Background or no Background for Object Detection?

Hello all!

I have a general question related to what the best practice is for training an Object Detection model, especially when using Edge Impulse on small boards.

I’m currently working on a project that aims to identify multiple birds in a single image. I’ve watched the Edge Impulse tutorial on Object Detection, where a coffee cup and a lamp are identified, and notice that the room background is present in all of these images.

What I’d like to know is, are there any specific advantages to removing the background from an image that surrounds the object that you are trying to classify? Would it result in a better or worse result?

I realise with Image Classification that it can sometimes be important to get a varied set of images with different backgrounds on them in order to make a model suitable for various different types of location. Is this the case with Object Detection too?

For example, if I wanted my Object Detection model to understand what a blackbird was, or a robin, could I take a photo of either of those birds, remove the natural background from them (trees, sky, etc.) and have then use those modified images as ML data for a better Object Detection model?

Thanks in advance for any help that is offered, I’m trying to determine how best to collect data for my project. If a background is not needed, then I may be able to acquire data easier by creating a custom capture rig. If a background is needed, then that makes things a little more difficult!

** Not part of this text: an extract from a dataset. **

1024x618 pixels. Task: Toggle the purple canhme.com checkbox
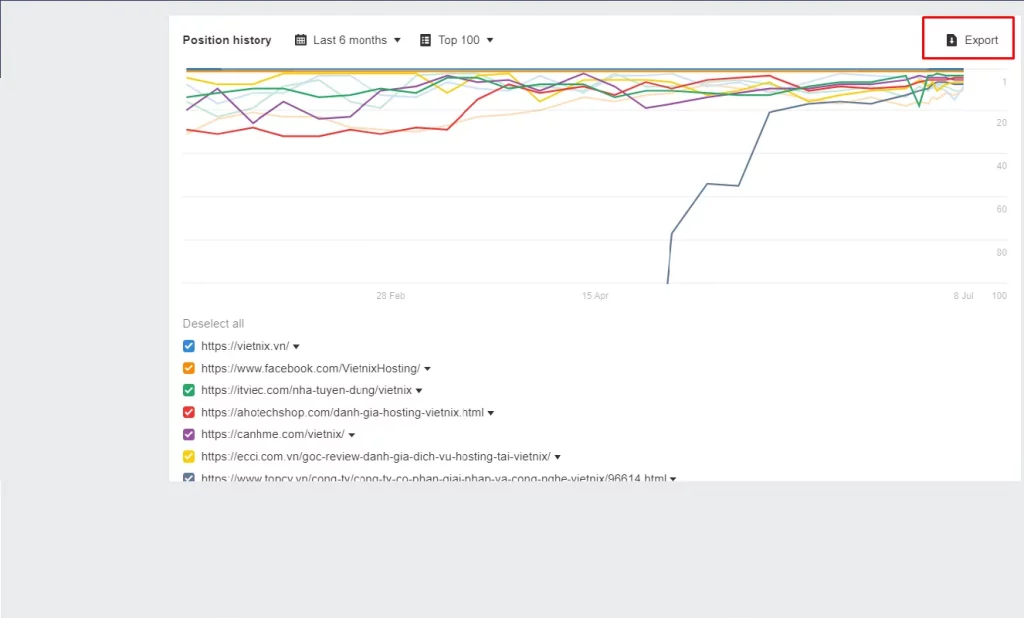coord(189,434)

I’m not entirely sure why (@dansitu can probably) but keeping the background in is better, and preferably even keep it varied so the network can learn properly to distinguish the object from other things. You probably even want (this is not in the tutorial, but should have been) some images without the object present.

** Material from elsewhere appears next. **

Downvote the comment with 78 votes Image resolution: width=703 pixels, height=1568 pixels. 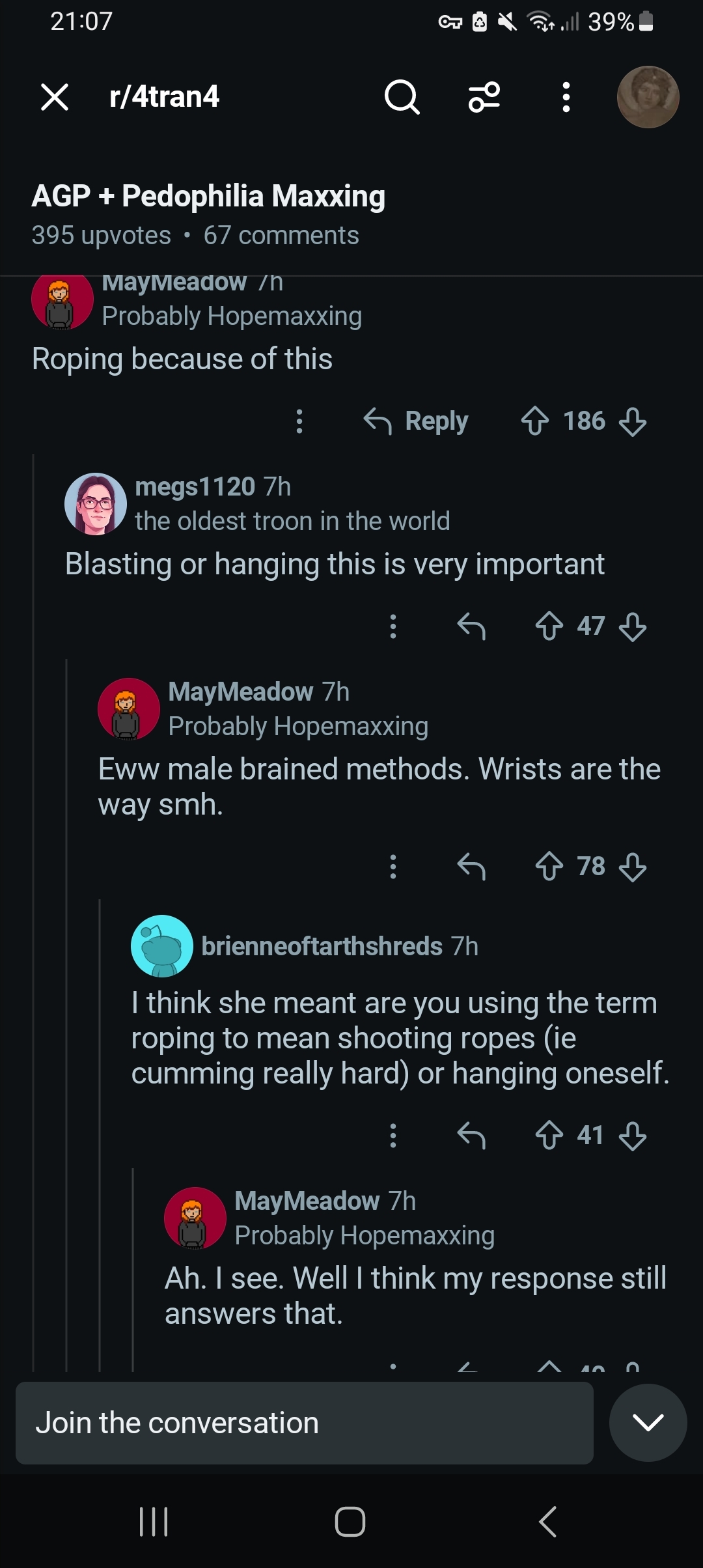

Thanks for the response @janjongboom!

Ok, that’s what I was thinking. I was thinking of setting up a rig that would allow me to take photos of a bird against a solid colour background, then chroma key the background out and replace it with various different backgrounds, moving and rotating the bird to a new position in the image too. That way I could create a lot of synthetic data.

I’m taking it that this would be a good idea also? If I used a photo of a bird in a certain pose 10 times, but with that bird rotated differently and against a different background in a different position, would that work? Or would the machine learning process see if it just the same bird as a previous one, despite the new position/rotation/background?

Would be good to get the feedback/advice of @dansitu too if he’s the go to guy on this!

The point the mention re: Image Classification holds true for Object Detection too; the main theme is that you need to collect data for the training set that is representative of how you intend to use it in the future. E.g. if you never intend to run it overnight then don’t bother putting training data from when it’s dark; or if you want it to work on rainy days, make sure that your data isn’t just from clean sunny days.

In the case that the background doesn’t have much variation; e.g. fixed camera position, no occlusions / shadows, consistent lightning etc then there is not much benefit to background removal; the network will learn to ignore it. On the other hand, if you could very cleanly remove the background that would help, but, sadly, often that problem is just as hard as the actual object detection in the first place :slight_smile:

I think for a v1 it’s ok to do a minimal setup, with capture in the place you intend to do it in the future, capture as much data as you easily do, train a model and we can do some analysis. Often a simple pass like this can give us more information about which direction to take the model.


Oh yes, and regarding synthetic data, it’s not very often that it works sorry. We might use synthetic data for a boost in the data set down the track, but probably not for a first version. The idea you mention of the image being modified during training is something we do during training; image augmentation with random adjustments is best practice.

@matkelcey Hey Mat! Thanks for those replies :slight_smile:

What I’m creating might be used all over the place eventually, not just for one bird species but for many. That being said, different birds like different habitats, so I guess you’d never see a Swan up a tree, or a Woodpecker taking a swim, so I’m guessing using synthetic data that represented either of these two scenarios would be a bad idea?

Your second paragraph of your first reply post, you say that there’s not much benefit to background removal if I’m using a fixed camera position etc. But when you say “on the other hand” about cleanly removing the background from an image and that being of help, is this for the fixed camera position scenario or the scenario where there is no fixed camera position? Or both?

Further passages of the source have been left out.